[start Article]
I have a confession to make.

For decades, I’ve worked with high-performing executives, led teams, and coached leaders on how to communicate effectively. But recently, a new framework hit me right between the eyes and made me realize just how often I—and the brilliant leaders I work with—still fall into some dangerous communication traps.

It all started with a book I am absolutely loving right now called Fight Less, Win More by Jonathan Smith and Derek Gaunt. It’s essentially a practical, boots-on-the-ground field guide to Chris Voss’s legendary negotiation framework from Never Split the Difference.

Honestly, I wish I had this book 30 years ago. Among other things, it completely debunks old-school dogmas like Getting to Yes (Fisher and Ury) and reminds us that real connection actually happens when we help people feel safe enough to say no—because that’s when they feel in control.

But my absolute favorite takeaway breaks down The 5 Levels of Listening.

When I recently introduced this framework to an executive team, the room went quiet. They had a massive aha-moment as they realized they were consistently operating at the lowest levels, entirely blind to the detrimental impact it was having on their culture and clients.

Let’s look at the first two levels—the ones that do the most hidden damage.

The Relationship Killers

Most of us like to think we are good listeners. But if we are being honest, most of our daily interactions fall into these two categories:

Level 1: Listening Intermittently

This is the “distracted split.” You have one ear on your counterpart and one ear firmly tuned into your own internal monologue. You’re catching every third sentence while mentally checking your to-do list.

Level 2: Listening to Hijack

This is the “waiting room.” You listen only enough to inform your response. The moment you grasp their point, your attention shifts entirely to formatting the brilliant thing you want to say the second they shut up.

The Hard Truth: Operating at Levels 1 and 2 will actively damage your relationships.

When we listen to hijack or listen intermittently, the other person never feels truly heard. They feel tolerated. It breeds subtle resentment, fuels miscommunication, and erodes trust—whether you are sitting in a high-stakes board meeting or across the dinner table from your partner.
[end Article]
> Aim of the task: Can you retype the entire article on listening levels word for word? Rely only on the article on listening levels.
[start Record set]
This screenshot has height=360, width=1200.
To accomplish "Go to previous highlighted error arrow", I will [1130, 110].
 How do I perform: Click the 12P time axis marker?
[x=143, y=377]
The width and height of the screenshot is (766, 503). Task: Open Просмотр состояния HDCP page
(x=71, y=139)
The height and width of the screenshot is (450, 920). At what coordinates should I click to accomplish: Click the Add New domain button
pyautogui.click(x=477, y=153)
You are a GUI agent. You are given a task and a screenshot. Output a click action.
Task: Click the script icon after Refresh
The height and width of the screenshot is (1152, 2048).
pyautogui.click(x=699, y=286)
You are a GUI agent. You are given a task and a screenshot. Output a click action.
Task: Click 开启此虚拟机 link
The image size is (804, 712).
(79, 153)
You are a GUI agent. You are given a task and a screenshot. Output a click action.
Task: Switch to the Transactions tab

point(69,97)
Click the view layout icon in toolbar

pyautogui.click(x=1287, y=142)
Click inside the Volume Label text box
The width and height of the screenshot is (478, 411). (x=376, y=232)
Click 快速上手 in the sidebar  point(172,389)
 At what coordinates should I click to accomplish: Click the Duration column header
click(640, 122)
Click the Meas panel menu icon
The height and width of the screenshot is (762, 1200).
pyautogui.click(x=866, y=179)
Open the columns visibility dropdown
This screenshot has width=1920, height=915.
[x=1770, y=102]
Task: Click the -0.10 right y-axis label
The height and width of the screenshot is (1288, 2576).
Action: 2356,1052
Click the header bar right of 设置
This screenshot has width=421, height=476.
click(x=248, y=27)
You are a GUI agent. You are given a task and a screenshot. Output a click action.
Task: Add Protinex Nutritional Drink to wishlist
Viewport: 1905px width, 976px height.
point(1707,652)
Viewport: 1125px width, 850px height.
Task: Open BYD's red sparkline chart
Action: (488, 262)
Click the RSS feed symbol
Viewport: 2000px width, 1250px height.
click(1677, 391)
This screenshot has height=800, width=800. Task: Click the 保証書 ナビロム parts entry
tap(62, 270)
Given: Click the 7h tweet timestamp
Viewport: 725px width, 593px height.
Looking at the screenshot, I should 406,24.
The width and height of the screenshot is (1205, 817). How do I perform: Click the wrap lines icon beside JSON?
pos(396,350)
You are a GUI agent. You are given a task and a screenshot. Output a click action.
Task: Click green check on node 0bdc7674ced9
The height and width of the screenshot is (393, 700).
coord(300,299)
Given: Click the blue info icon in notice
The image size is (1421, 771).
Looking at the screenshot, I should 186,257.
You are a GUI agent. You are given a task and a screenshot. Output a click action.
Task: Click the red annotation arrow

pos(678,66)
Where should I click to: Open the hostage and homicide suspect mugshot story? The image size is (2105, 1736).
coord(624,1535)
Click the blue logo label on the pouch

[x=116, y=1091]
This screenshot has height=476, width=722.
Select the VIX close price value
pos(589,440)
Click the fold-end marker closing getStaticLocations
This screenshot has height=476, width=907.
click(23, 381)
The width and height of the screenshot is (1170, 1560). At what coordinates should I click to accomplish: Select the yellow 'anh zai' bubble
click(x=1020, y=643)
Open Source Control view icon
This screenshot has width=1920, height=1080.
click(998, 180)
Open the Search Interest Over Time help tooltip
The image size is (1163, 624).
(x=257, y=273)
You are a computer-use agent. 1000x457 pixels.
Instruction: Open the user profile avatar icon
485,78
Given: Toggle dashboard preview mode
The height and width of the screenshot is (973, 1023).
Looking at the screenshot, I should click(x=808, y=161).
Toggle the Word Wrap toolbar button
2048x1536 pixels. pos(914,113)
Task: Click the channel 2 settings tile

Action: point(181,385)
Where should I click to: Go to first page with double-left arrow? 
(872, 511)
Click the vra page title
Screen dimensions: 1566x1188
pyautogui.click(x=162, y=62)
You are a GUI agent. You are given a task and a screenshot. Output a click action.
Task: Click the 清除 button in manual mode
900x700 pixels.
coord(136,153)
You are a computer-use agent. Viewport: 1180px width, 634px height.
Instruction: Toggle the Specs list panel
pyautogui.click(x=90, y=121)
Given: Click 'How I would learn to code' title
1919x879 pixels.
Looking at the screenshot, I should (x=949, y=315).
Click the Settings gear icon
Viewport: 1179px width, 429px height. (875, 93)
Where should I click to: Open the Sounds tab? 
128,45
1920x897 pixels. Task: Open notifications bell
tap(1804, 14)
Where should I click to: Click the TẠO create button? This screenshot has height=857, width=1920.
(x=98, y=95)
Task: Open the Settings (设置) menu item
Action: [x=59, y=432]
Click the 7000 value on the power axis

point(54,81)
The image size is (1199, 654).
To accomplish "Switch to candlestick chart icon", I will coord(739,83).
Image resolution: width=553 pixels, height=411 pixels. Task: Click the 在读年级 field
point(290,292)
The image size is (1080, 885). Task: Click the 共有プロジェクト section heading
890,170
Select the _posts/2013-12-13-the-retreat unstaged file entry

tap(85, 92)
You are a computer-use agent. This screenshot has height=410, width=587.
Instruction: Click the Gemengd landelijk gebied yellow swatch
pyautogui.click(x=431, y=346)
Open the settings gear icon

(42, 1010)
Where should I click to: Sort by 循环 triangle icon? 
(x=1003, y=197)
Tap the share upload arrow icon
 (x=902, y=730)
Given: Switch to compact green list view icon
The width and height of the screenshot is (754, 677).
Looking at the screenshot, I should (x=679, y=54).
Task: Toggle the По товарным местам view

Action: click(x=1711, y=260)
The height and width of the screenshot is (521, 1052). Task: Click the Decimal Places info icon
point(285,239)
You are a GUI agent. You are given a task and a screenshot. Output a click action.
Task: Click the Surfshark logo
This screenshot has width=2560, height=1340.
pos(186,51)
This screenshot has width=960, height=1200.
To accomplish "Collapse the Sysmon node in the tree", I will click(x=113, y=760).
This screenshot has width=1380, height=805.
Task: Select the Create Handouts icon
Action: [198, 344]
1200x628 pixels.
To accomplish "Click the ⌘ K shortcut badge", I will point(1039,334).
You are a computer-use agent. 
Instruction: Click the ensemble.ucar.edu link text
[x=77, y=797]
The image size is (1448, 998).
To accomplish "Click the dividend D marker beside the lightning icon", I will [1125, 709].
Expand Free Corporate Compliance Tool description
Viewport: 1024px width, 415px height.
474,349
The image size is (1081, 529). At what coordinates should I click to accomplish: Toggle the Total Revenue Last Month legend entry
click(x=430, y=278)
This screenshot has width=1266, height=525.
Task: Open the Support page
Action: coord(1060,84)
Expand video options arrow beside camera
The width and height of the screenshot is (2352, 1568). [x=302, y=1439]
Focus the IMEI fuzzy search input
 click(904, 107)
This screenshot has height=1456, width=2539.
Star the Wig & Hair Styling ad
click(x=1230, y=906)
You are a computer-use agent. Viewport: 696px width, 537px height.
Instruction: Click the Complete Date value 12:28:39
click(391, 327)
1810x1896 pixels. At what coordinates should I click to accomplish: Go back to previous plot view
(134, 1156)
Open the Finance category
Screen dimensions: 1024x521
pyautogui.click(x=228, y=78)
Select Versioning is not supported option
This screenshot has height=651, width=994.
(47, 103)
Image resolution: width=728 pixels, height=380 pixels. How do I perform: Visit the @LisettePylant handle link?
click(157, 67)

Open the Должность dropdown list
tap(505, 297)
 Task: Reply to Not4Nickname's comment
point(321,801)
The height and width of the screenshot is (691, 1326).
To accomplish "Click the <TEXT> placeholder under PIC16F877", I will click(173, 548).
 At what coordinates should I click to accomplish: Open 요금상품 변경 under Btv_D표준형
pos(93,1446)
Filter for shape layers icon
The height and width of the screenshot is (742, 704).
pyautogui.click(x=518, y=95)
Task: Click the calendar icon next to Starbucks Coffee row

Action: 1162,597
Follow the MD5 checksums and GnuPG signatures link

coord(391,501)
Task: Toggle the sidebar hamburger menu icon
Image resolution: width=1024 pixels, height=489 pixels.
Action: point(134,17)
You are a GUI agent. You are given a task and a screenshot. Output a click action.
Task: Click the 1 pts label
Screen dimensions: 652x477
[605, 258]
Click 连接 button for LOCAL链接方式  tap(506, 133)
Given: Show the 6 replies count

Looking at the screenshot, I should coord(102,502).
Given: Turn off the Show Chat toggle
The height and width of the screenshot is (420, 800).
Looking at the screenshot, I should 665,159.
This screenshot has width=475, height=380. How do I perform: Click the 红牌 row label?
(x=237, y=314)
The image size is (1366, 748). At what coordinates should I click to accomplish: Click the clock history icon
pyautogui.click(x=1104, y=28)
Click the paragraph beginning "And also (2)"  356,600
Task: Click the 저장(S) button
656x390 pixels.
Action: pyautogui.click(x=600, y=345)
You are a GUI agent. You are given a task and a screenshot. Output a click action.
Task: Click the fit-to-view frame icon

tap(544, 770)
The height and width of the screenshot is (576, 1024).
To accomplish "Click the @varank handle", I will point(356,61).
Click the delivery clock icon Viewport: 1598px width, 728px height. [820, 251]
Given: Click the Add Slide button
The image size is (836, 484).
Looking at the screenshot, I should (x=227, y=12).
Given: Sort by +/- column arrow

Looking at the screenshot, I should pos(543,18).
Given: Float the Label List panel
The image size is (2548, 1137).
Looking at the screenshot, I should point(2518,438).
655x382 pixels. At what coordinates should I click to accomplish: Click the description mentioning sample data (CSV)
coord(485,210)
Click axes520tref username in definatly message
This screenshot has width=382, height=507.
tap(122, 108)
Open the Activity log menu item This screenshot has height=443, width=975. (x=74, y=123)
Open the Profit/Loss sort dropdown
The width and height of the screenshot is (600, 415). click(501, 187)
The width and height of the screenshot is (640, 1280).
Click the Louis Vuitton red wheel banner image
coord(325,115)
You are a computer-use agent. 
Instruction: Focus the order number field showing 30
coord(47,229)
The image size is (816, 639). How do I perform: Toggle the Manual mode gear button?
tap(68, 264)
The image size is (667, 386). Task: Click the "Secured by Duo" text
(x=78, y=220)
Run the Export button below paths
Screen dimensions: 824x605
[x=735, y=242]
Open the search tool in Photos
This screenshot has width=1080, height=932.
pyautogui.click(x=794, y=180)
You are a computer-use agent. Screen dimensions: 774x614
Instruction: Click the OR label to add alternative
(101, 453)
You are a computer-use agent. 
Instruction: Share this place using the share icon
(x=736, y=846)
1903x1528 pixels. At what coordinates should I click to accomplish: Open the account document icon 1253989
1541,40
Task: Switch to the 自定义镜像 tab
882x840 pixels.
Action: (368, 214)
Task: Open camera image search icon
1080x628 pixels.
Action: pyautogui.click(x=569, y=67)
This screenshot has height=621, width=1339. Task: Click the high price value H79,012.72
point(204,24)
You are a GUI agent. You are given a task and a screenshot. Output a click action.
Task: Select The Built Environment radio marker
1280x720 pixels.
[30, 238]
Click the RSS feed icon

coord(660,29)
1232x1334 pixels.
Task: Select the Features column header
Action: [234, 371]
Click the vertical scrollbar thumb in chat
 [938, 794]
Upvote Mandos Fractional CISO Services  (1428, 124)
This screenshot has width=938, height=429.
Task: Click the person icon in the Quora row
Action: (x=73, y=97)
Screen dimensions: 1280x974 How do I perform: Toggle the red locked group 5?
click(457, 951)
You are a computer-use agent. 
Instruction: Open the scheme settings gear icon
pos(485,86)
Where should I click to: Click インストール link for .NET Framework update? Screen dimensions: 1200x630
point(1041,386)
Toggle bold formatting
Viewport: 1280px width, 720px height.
[end Record set]
> Final result:
I have a confession to make.

For decades, I’ve worked with high-performing executives, led teams, and coached leaders on how to communicate effectively. But recently, a new framework hit me right between the eyes and made me realize just how often I—and the brilliant leaders I work with—still fall into some dangerous communication traps.

It all started with a book I am absolutely loving right now called Fight Less, Win More by Jonathan Smith and Derek Gaunt. It’s essentially a practical, boots-on-the-ground field guide to Chris Voss’s legendary negotiation framework from Never Split the Difference.

Honestly, I wish I had this book 30 years ago. Among other things, it completely debunks old-school dogmas like Getting to Yes (Fisher and Ury) and reminds us that real connection actually happens when we help people feel safe enough to say no—because that’s when they feel in control.

But my absolute favorite takeaway breaks down The 5 Levels of Listening.

When I recently introduced this framework to an executive team, the room went quiet. They had a massive aha-moment as they realized they were consistently operating at the lowest levels, entirely blind to the detrimental impact it was having on their culture and clients.

Let’s look at the first two levels—the ones that do the most hidden damage.

The Relationship Killers

Most of us like to think we are good listeners. But if we are being honest, most of our daily interactions fall into these two categories:

Level 1: Listening Intermittently

This is the “distracted split.” You have one ear on your counterpart and one ear firmly tuned into your own internal monologue. You’re catching every third sentence while mentally checking your to-do list.

Level 2: Listening to Hijack

This is the “waiting room.” You listen only enough to inform your response. The moment you grasp their point, your attention shifts entirely to formatting the brilliant thing you want to say the second they shut up.

The Hard Truth: Operating at Levels 1 and 2 will actively damage your relationships.

When we listen to hijack or listen intermittently, the other person never feels truly heard. They feel tolerated. It breeds subtle resentment, fuels miscommunication, and erodes trust—whether you are sitting in a high-stakes board meeting or across the dinner table from your partner.